▸ Saved data entries:
⟨

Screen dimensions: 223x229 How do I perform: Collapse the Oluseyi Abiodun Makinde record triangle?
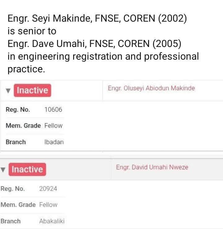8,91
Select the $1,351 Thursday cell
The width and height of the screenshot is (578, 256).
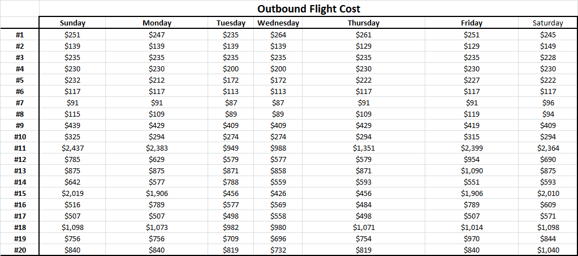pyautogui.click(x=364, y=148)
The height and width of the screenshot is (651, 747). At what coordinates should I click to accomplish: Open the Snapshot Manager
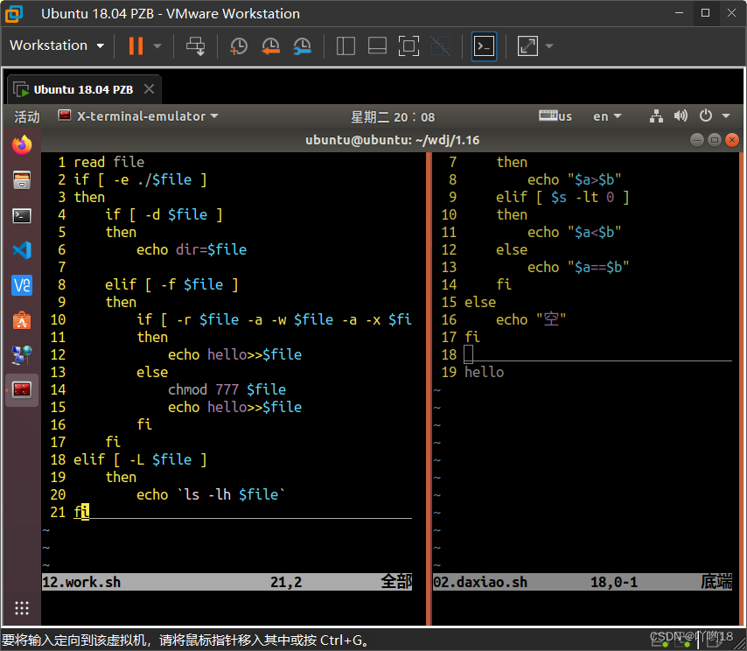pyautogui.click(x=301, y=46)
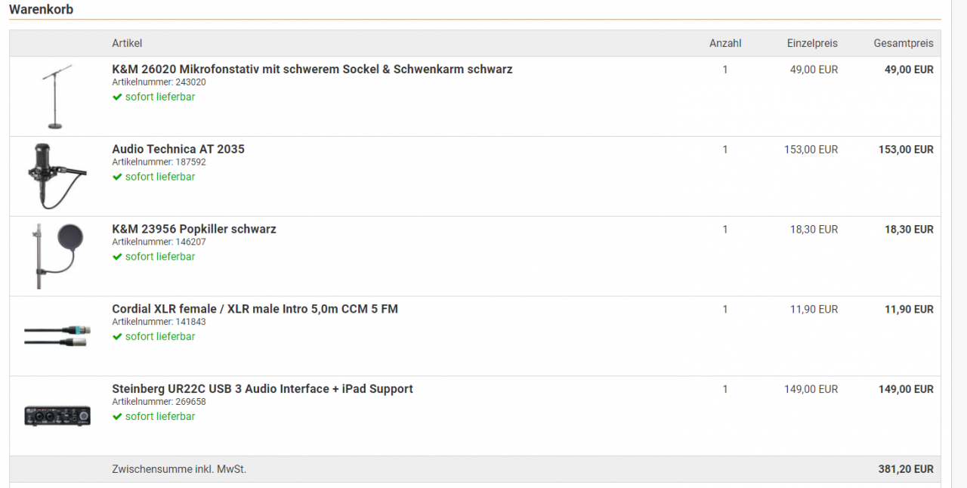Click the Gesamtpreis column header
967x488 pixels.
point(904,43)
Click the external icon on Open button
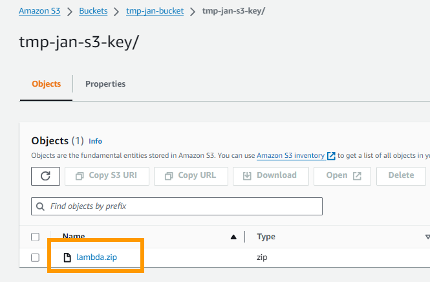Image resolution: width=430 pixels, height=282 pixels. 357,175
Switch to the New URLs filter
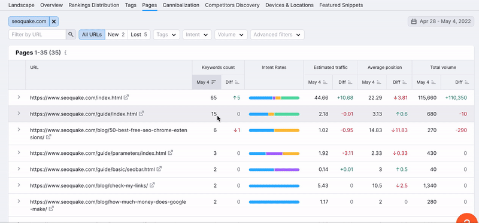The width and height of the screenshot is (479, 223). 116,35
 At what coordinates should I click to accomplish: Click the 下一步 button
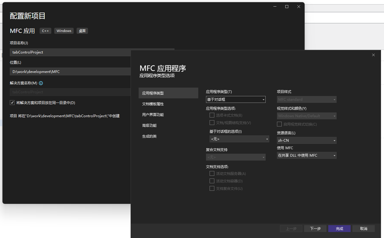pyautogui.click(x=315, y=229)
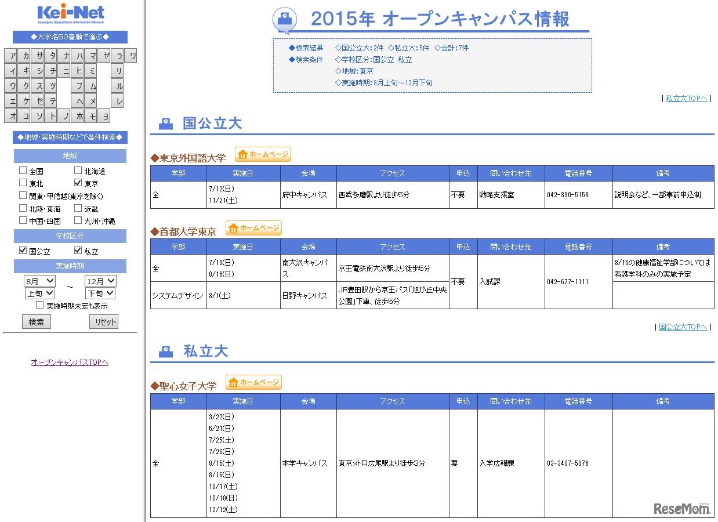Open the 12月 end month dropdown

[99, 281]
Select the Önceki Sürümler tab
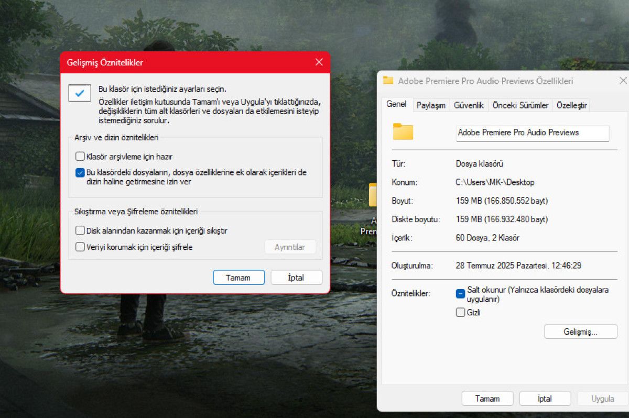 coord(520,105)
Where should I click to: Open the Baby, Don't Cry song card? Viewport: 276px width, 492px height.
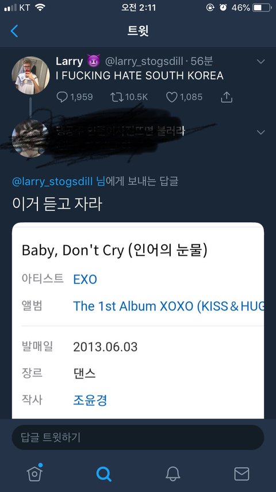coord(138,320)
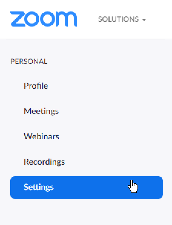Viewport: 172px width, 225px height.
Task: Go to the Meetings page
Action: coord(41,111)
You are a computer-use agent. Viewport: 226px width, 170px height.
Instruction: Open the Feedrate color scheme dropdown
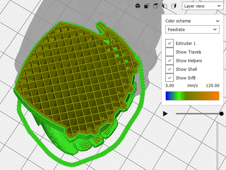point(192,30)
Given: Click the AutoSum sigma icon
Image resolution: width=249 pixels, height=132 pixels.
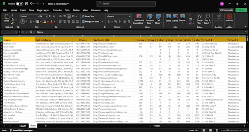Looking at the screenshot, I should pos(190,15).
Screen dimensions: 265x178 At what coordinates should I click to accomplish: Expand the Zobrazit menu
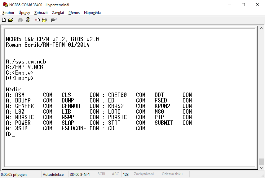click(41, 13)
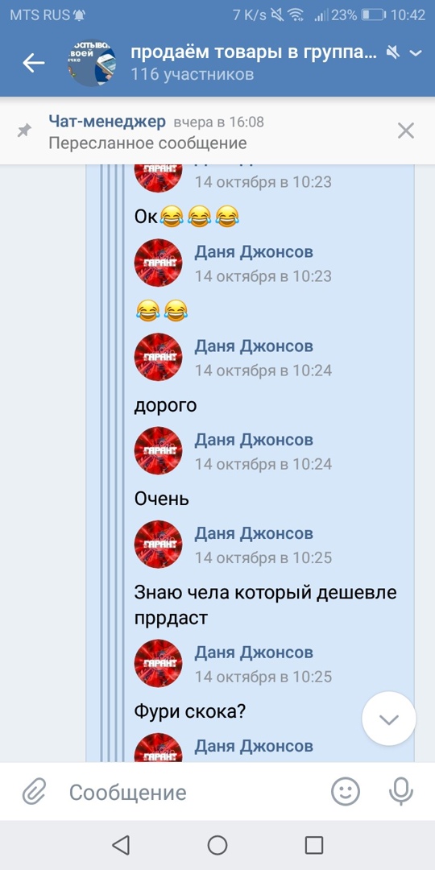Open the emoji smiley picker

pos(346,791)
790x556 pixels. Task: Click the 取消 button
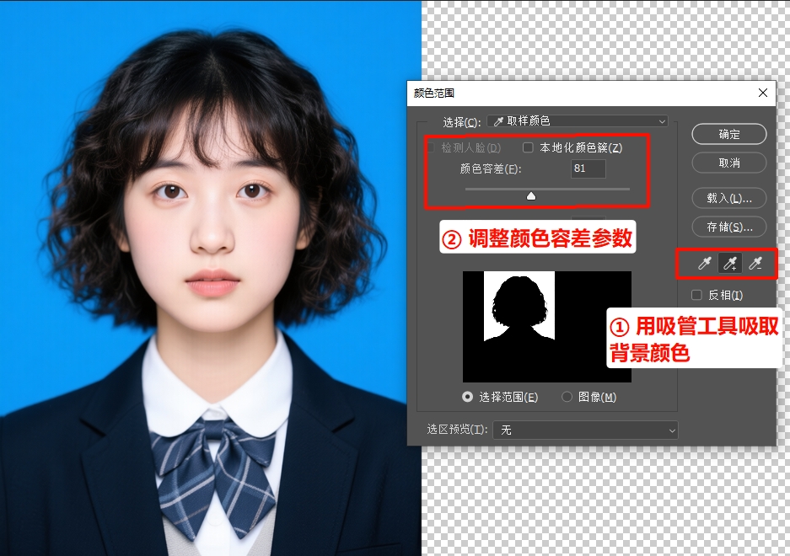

⟩

▸ Exercise aim:
A word-for-word copy of every entry, with the pictures left out, is the required answer.

▸ Solution to this problem:
Screen dimensions: 223x229 How do I perform: Collapse the Oluseyi Abiodun Makinde record triangle?
8,91
Select the $1,351 Thursday cell
The width and height of the screenshot is (578, 256).
pyautogui.click(x=364, y=148)
The height and width of the screenshot is (651, 747). At what coordinates should I click to accomplish: Open the Snapshot Manager
pyautogui.click(x=301, y=46)
Click the Gesamtpreis column header
967x488 pixels.
point(904,43)
Click the external icon on Open button
Image resolution: width=430 pixels, height=282 pixels. 357,175
Switch to the New URLs filter
The width and height of the screenshot is (479, 223). 116,35
 At what coordinates should I click to accomplish: Click the 下一步 button
pyautogui.click(x=315, y=229)
Open the 12月 end month dropdown

[99, 281]
Select the Önceki Sürümler tab
 coord(520,105)
Where should I click to: Open the Baby, Don't Cry song card? Viewport: 276px width, 492px height.
coord(138,320)
Viewport: 172px width, 225px height.
Task: Go to the Meetings page
Action: coord(41,111)
You are a computer-use agent. Viewport: 226px width, 170px height.
Instruction: Open the Feedrate color scheme dropdown
point(192,30)
Given: Click the AutoSum sigma icon
Image resolution: width=249 pixels, height=132 pixels.
Looking at the screenshot, I should pos(190,15).
Screen dimensions: 265x178 At what coordinates should I click to accomplish: Expand the Zobrazit menu
click(41, 13)
Open the emoji smiley picker

pos(346,791)
790x556 pixels. Task: Click the 取消 button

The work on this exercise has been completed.